The Gunston Hall Plantation class-defined database of 325 Virginia and Maryland probate inventories, recorded between 1740 and 1810, provides evidence for the use of silk bedcoverings in the early Chesapeake region. Silk rugs, which account for more than 15 percent of the recorded bed rugs, retained their popularity up until the Revolution. Several estate appraisers described them as “old” as early as 1745, thus suggesting an earlier entry date. By 1780, silk rugs, and bed rugs in general, had lost favor with the elite.

 

Silk quilts first appear in the Gunston Hall database in 1751. Never as numerous as silk rugs in the 1740-1810 sample, silk quilts account for only 4 percent of the quilts recorded.
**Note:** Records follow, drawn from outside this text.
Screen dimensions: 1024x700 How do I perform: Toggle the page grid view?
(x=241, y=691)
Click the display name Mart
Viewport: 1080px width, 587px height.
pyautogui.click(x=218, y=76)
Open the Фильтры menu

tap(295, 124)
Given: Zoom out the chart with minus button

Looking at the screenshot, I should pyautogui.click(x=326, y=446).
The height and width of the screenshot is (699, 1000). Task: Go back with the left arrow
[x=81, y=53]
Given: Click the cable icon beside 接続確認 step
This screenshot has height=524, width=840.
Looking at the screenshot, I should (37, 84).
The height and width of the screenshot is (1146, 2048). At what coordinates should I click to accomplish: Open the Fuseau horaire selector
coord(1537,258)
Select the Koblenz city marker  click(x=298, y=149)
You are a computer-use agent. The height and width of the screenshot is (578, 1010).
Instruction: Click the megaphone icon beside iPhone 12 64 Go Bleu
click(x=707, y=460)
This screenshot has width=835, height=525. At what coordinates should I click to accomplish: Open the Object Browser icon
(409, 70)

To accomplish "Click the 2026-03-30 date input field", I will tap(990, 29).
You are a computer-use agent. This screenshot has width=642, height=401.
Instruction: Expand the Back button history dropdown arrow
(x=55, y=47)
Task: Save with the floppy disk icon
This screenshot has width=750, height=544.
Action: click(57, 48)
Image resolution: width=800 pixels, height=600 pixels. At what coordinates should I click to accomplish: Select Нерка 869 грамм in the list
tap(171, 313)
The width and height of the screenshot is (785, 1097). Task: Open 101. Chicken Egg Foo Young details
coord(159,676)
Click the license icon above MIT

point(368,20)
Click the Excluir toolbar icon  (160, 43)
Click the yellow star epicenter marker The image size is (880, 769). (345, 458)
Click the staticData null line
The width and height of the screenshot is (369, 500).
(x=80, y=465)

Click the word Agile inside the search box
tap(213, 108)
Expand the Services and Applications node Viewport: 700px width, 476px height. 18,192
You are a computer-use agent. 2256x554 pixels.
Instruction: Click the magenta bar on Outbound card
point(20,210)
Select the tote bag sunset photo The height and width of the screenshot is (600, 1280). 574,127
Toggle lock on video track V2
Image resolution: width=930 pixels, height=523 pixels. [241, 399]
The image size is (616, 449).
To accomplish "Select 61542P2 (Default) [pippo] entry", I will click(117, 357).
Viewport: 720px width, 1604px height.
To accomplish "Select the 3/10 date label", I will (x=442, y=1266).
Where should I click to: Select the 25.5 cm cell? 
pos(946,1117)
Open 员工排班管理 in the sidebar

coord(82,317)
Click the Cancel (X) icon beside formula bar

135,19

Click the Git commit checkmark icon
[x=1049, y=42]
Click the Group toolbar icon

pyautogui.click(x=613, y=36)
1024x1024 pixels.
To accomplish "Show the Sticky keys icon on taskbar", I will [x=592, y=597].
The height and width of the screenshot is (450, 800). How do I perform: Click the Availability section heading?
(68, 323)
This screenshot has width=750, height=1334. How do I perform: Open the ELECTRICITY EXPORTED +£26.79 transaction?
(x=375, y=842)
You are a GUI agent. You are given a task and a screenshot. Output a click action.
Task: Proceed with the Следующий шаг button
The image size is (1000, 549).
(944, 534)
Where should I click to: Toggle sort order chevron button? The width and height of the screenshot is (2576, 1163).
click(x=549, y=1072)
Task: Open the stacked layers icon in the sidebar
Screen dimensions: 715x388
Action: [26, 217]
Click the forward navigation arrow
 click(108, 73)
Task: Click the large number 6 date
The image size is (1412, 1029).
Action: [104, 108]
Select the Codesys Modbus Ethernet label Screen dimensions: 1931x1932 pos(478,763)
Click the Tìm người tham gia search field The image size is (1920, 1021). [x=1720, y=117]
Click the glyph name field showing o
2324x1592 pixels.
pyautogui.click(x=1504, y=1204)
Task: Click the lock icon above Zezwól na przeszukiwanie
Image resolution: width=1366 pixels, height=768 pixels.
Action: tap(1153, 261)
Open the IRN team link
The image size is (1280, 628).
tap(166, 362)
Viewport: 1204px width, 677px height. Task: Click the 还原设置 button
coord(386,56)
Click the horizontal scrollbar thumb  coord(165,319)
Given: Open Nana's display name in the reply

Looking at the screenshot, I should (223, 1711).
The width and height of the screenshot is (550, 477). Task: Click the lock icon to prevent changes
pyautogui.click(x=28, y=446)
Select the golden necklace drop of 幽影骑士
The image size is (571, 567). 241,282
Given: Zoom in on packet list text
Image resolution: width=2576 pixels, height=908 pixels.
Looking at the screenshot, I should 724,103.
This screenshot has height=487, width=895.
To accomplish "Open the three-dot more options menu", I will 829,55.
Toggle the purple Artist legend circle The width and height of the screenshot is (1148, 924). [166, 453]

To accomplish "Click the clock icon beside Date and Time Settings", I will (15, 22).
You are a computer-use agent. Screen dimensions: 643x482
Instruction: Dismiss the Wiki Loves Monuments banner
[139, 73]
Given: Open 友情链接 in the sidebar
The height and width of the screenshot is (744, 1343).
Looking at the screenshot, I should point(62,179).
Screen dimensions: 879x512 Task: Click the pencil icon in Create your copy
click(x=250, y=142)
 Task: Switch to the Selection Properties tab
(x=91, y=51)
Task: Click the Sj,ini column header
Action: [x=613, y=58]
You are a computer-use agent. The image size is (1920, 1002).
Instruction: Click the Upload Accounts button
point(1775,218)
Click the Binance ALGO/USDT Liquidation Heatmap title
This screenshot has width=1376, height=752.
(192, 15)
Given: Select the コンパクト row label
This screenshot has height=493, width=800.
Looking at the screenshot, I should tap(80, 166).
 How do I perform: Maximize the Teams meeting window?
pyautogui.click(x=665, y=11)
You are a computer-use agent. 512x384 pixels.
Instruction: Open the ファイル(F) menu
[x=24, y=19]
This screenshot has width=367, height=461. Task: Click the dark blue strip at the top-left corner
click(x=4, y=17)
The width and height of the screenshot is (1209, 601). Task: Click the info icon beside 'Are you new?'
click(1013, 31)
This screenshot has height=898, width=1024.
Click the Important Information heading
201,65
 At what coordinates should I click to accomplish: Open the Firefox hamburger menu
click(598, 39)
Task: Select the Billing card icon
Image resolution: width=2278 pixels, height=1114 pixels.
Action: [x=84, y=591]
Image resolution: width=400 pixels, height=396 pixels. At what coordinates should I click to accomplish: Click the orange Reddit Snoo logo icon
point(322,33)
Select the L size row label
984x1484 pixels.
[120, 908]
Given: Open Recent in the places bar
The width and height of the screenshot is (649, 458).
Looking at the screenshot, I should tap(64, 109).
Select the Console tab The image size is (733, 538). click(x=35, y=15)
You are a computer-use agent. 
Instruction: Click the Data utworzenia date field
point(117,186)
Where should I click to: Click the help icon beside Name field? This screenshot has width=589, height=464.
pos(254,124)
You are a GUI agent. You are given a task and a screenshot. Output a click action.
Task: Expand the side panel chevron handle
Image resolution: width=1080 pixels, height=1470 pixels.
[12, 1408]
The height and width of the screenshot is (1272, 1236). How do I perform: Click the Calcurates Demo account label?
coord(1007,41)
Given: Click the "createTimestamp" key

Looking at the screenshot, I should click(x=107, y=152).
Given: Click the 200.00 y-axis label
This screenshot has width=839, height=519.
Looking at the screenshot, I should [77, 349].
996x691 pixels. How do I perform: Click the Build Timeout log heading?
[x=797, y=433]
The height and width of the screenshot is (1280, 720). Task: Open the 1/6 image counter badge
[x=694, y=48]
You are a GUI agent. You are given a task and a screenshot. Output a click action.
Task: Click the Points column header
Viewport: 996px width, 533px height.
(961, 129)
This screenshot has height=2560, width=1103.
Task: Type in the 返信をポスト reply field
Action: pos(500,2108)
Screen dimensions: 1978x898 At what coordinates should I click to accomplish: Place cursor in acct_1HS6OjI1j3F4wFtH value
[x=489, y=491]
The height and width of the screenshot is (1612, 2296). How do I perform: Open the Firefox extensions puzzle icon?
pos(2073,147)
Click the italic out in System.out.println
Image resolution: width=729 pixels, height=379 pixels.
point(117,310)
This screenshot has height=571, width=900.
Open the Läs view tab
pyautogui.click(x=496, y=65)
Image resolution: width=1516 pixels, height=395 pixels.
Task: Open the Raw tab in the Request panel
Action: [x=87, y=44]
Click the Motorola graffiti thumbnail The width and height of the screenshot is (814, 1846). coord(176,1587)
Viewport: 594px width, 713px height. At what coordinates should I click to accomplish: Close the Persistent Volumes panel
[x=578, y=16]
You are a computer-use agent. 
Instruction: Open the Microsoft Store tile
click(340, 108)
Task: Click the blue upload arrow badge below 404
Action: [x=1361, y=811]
They peaked in popularity during the 1750s and 1760s. After the Revolution, silk quilts, like silk rugs, lost favor to light weight, washable quilts and counterpanes made from imported, inexpensive printed linens and cottons.

 

Textile historians, working with Chesapeake probate inventories, have speculated on the appearance of silk bed rugs as none are known to have survived. The construction of the few extant domestic and imported woolen rugs offers few clues. Rare eighteenth-century “whole cloth” silk quilts and quilts pieced from different silk materials support descriptors occasionally found in documentary references.

 

 

 

Gloria Seaman Allen received her Ph.D. in American Studies with concentrations in material culture and folk life from George Washington University. Her dissertation explored the roles of slave women in cloth production on large plantations in the Chesapeake region. She has written and lectured extensively on eighteenth- and nineteenth-century textiles and textile workers from Maryland and Virginia. Recent works include the book, A Maryland Album: Quiltmaking Traditions, 1634-1934, the published paper “Slaves As Textile Artisans: Documentary Evidence for the Chesapeake Region,” in Uncoverings 2001, and the article“ Needlework Education in Antebellum Alexandria,” in The Magazine Antiques. From 1980 to 1990 she served as curator and then director of the Daughters of the American Revolution Museum in Washington, D.C.